Zuttah ends up back with Ravens after release from 49ers

One week after center Jeremy Zuttah played his way off the 49ers’ roster in short order, he ended up back with the team that got rid of him to open the offseason.

The Baltimore Ravens on Friday announced the signing of Zuttah, whom the 49ers released on Aug. 9 after acquiring him from the Ravens in a March trade.

The 49ers determined center Daniel Kilgore was clearly better than Zuttah. Moreover, Zuttah he did not demonstrate any promise of being an asset at either of the guard positions.

Zuttah, 31, played the past three seasons with the Ravens after six seasons with the Tampa Bay Buccaneers. Zuttah was named to his first Pro Bowl after last season.

The 49ers originally acquired Zuttah in a swap of sixth-round draft picks. The Ravens received the 49ers’ pick at No. 186 and selected Virginia Tech safety Chuck Clark. The 49ers took over Baltimore’s selection at No. 198 and chose Mississippi defensive tackle D.J. Jones.

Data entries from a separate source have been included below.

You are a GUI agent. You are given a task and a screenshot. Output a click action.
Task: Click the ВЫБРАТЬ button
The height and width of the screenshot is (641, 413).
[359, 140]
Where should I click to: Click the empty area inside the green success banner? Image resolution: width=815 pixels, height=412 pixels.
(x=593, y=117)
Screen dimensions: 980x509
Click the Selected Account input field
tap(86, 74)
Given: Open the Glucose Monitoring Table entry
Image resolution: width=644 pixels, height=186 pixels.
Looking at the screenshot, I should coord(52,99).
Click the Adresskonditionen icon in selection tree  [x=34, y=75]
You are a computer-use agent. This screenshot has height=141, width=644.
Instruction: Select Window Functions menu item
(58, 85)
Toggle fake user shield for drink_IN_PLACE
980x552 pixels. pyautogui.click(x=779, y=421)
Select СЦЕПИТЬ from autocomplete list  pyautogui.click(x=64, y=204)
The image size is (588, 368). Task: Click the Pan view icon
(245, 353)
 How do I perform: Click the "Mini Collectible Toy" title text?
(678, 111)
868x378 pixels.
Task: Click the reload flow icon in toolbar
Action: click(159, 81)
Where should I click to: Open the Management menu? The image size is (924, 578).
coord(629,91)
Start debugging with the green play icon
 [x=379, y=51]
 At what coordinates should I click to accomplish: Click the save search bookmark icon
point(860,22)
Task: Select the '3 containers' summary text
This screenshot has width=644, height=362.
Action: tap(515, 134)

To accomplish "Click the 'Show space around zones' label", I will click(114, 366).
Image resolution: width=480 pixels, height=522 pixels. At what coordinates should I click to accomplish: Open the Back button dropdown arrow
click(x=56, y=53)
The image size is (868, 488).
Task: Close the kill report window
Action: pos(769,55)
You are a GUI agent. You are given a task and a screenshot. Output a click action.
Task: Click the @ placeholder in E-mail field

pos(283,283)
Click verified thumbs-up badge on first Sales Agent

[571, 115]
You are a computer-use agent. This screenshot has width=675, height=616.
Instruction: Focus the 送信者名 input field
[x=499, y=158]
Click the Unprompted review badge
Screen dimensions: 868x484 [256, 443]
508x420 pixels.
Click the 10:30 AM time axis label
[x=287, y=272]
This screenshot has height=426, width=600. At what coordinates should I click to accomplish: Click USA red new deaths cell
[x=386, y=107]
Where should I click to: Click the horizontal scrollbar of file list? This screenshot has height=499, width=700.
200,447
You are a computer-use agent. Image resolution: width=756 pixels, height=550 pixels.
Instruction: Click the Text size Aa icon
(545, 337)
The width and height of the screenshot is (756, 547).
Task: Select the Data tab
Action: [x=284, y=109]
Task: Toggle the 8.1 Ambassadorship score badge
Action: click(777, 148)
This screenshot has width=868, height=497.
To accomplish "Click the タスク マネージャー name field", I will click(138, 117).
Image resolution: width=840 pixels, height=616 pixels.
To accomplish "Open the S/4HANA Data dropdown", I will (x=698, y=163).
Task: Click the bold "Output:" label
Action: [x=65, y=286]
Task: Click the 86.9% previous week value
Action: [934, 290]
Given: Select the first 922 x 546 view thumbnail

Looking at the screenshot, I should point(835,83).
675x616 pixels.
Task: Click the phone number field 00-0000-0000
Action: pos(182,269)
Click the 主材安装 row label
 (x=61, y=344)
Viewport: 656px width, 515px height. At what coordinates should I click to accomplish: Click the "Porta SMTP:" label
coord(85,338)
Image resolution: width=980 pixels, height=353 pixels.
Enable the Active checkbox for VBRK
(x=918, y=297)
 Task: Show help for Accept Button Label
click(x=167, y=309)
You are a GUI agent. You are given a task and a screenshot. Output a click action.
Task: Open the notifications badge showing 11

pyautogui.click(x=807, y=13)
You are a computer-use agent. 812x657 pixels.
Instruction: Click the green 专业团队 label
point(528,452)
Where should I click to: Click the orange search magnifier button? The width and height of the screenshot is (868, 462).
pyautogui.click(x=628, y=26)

The 49ers are confident in Kilgore and offensive tackles Joe Staley and Trent Brown. However, there is concern at the guard positions.

Brandon Fusco appears to be earning the confidence of the coaching staff at right guard. But left guard remains a concern. Zane Beadles is currently the starter while Joshua Garnett rehabs from arthroscopic knee surgery to repair cartilage. The 49ers are hopeful Garnett will be available for the opening of the regular season.